Aurora Lights Expected from Seattle to Boston During Geomagnetic Storm Watch

The Sun’s active cycle continues as a geomagnetic storm is predicted to produce stunning aurora lights further away from the poles, stretching from Seattle to Boston. The National Oceanic and Atmospheric Administration’s Space Weather Prediction Center (SWPC) has issued a G2 (Moderate) Geomagnetic Storm Watch for Tuesday.

The SWPC reported the observation of a coronal mass ejection (CME) on September 14. The Earth-directed component from this CME is expected to arrive early on Tuesday. Additionally, NASA’s Solar Dynamics Observatory recorded 9 M-class flares, 22 coronal mass ejections, and one geomagnetic storm during the past week.

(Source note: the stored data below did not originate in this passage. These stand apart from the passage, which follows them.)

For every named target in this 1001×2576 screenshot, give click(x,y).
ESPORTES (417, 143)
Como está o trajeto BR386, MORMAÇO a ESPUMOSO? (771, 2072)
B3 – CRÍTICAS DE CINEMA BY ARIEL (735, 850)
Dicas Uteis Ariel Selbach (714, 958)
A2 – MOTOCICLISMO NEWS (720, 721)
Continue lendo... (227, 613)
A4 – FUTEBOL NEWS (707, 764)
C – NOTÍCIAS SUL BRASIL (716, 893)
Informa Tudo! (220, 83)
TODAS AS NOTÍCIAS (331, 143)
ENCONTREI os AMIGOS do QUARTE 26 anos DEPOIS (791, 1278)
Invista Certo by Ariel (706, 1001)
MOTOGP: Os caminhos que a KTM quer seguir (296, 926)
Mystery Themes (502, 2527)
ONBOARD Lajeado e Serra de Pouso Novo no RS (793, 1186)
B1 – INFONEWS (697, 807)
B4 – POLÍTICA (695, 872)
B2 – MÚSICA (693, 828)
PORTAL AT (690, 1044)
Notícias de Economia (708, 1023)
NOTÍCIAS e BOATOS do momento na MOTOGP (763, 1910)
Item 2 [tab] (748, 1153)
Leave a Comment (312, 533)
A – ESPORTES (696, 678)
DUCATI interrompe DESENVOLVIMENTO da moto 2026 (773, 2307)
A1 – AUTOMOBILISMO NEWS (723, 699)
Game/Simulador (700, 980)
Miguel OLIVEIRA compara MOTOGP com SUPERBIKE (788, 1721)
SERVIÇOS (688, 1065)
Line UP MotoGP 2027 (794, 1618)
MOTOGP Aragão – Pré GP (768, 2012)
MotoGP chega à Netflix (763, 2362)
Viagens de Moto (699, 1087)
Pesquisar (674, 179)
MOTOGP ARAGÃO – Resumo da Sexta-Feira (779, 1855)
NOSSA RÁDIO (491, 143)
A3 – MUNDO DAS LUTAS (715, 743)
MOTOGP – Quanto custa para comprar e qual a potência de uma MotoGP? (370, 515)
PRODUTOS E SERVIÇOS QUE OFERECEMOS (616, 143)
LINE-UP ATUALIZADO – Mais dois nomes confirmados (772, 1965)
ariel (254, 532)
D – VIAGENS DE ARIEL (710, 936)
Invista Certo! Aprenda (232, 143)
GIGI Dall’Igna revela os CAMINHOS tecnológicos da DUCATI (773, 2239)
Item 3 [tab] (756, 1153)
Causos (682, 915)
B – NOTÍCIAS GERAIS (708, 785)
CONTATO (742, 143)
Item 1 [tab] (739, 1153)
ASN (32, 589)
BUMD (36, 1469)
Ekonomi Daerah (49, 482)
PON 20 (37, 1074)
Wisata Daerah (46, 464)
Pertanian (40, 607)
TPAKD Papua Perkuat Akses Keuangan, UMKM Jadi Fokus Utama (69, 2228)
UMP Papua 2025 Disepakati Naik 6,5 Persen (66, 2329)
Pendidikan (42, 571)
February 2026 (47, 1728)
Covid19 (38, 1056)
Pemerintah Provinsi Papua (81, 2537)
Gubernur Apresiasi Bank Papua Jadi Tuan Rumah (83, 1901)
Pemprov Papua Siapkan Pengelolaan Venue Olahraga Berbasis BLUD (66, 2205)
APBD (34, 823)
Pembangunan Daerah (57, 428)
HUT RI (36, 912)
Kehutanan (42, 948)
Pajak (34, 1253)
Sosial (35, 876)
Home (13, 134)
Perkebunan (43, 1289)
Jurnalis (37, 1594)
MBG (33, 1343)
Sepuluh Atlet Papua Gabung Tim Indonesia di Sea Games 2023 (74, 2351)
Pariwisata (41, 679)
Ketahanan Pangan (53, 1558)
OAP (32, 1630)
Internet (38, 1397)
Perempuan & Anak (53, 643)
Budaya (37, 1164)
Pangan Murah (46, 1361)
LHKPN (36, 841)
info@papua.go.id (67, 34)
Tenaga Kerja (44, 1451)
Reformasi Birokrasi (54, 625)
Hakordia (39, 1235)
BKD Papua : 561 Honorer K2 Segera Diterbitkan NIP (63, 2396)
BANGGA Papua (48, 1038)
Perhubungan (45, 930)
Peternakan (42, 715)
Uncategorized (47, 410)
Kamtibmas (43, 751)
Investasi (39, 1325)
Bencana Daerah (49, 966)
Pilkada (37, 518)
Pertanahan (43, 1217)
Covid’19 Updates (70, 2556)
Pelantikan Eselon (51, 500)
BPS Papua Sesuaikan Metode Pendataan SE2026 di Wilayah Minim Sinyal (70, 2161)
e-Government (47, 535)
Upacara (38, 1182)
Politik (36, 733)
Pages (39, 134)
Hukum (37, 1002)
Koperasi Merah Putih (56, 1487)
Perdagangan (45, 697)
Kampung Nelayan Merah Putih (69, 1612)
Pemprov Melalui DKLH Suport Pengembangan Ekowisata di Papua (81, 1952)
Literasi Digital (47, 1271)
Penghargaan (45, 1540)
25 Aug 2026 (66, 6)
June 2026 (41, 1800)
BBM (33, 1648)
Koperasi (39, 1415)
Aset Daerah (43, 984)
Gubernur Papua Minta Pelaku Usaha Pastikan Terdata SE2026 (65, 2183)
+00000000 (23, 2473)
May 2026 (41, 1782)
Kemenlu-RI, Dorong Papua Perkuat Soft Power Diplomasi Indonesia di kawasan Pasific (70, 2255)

While most people need not be concerned, a Geomagnetic Storm Watch helps government agencies, power providers, telecommunication companies, and satellite operators prepare for potential impacts on their systems. Geomagnetic storms have the ability to expand the normally occurring aurora borealis lights or Northern Lights into the northern edge of the United States.

The effects of this geomagnetic storm, including aurora lights, will occur late Monday night and into Tuesday morning. The University of Alaska Fairbanks Geophysical Institute has predicted highly active auroral displays overhead in Alaska and Canada. In the U.S. Northern Tier, including cities like Seattle, Great Falls, Des Moines, Minneapolis, Chicago, and Boston, auroras will likely be visible low on the horizon.

To witness the dancing lights, it is ideal to have cloud-free skies between 10 p.m. and 2 a.m., according to the SWPC. Additionally, a recent new moon increases the chances of observing the aurora lights. Moonlight and city lights can obscure the visibility of the Northern Lights when they are potentially visible in the northern United States.

If the weather conditions do not permit viewing the lights on Tuesday, there will be more opportunities in the coming months. As the Sun is currently in an active period of its solar cycle, which lasts approximately 11 years.